# My plant only Erio and Tonina tank!



## CraigThor (Aug 5, 2007)

Here is the new setup since the shrimps have been moved to a 20L. Tank is going to be a plant only tank. Here are the stats of the tank. Many thanks go out to Mrkookm, Dr. Tran, George(ADA-NA soon), GoalCres at APC, BigStick120, Boink, and to all the good info here at this site!

Equipment:

20H
Eheim Ecco 2236 w/ Glass Intake and Return
70 watt HQI MH 8000k 
15 watt All Glass 18" flourescent
Rex BDR setup
Hydor Inline Heater
AquaMedic 9 watt UV
DIY Reactor

Flora:

Eriocaulon Type 2
Eriocaulon 'Thailand'
Eriocaulon 'Cinerium' by the end of the week
Eriocaulon 'Mato Grosso' by the end of the week
Eriocaulon 'Goais' as soon as I hear back form George
Tonina Fluviatilis sp. 
Tonina Fluviatilis sp. 'Lotus Flower' 
Tonina 'Manuas' by the end of the week
Utricalaria Gaminifolia
Hydrocotyle Verticillata

PH 6.4 or so
GH 3.5
KH 1.5

Lighting is 10-12 hrs of 15 watt for veiwing considering adding another 15 watt setup. 3/4 wpg, then a miday burst of 70 watt mh for a combine totale of 4.25wpg. CO2 is running about 40-50 ppm with great pearling from everything. Have another plain glass drop checker on order with both 4 and 5 dKH solutions just for fun. EI dosing. Here are a few pics as the tank sits impatiently awaiting the arival of my new plants .


























































Hope you all enjoy.

Craig


----------



## MARIMOBALL (Jun 20, 2007)

nice! Where did you get all that UG? any hardscape in mind?


----------



## CraigThor (Aug 5, 2007)

MARIMOBALL said:


> nice!
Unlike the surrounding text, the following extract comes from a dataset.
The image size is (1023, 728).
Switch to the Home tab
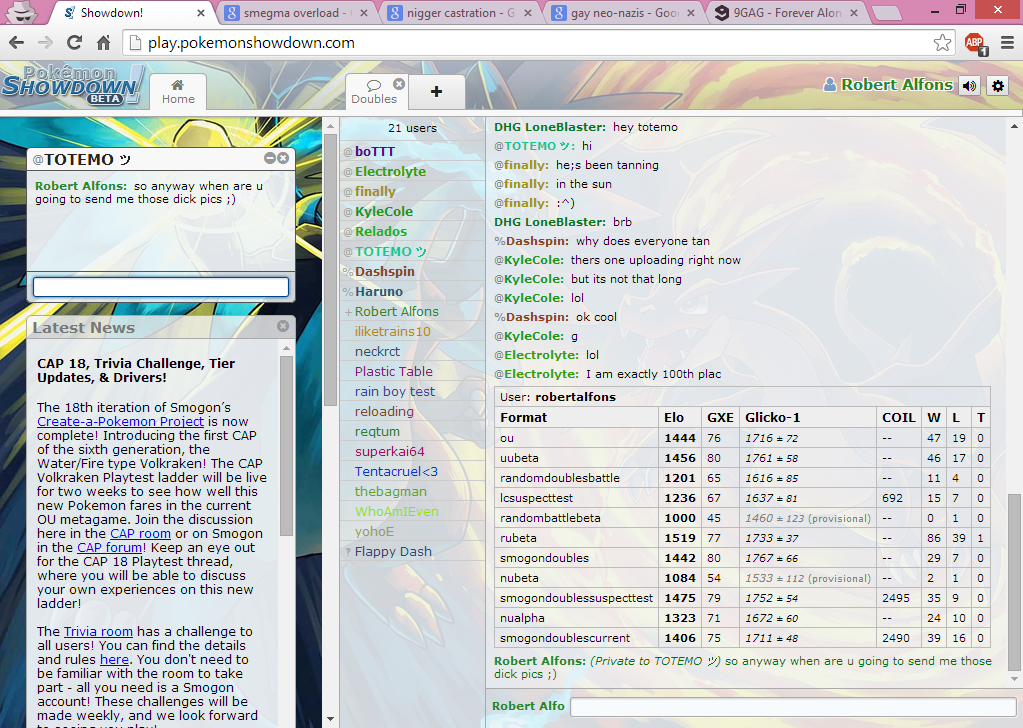click(178, 91)

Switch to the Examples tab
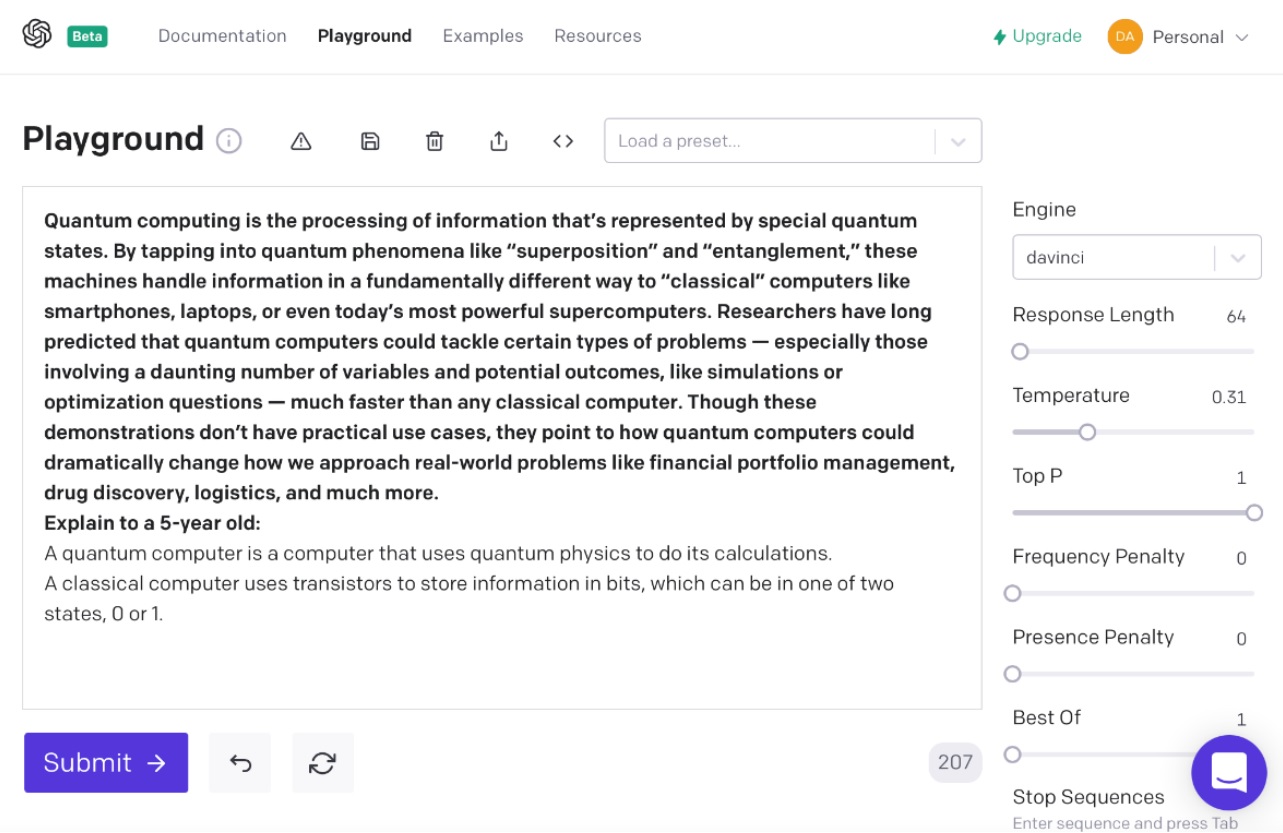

Where did you get all that UG? any hardscape in mind?


The UG is a secret it was a 6x6 patch that cost me an arma and a leg, actually what came was close to 39 sq inches or just about 6x6.5 patch. Actually I removed my hardscape to make room for the rest of my Erios. This will be just plant only.

Craig


----------



## MARIMOBALL (Jun 20, 2007)

Wow that means I have to give up both arms and both legs and probably some other stuff to fill my 120P with UG.


----------



## CraigThor (Aug 5, 2007)

MARIMOBALL said:


> Wow that means I have to give up both arms and both legs and probably some other stuff to fill my 120P with UG.


I planted a 12x24 area in 1x1 cm squares with my patch how big is the 120P, someday I will own an ADA setup but for now this is great.  oh yeah it was about $4.20 shipped per sq inch...


----------



## cah925 (Jun 23, 2007)

CraigThor said:


> oh yeah it was about $4.20 shipped per sq inch...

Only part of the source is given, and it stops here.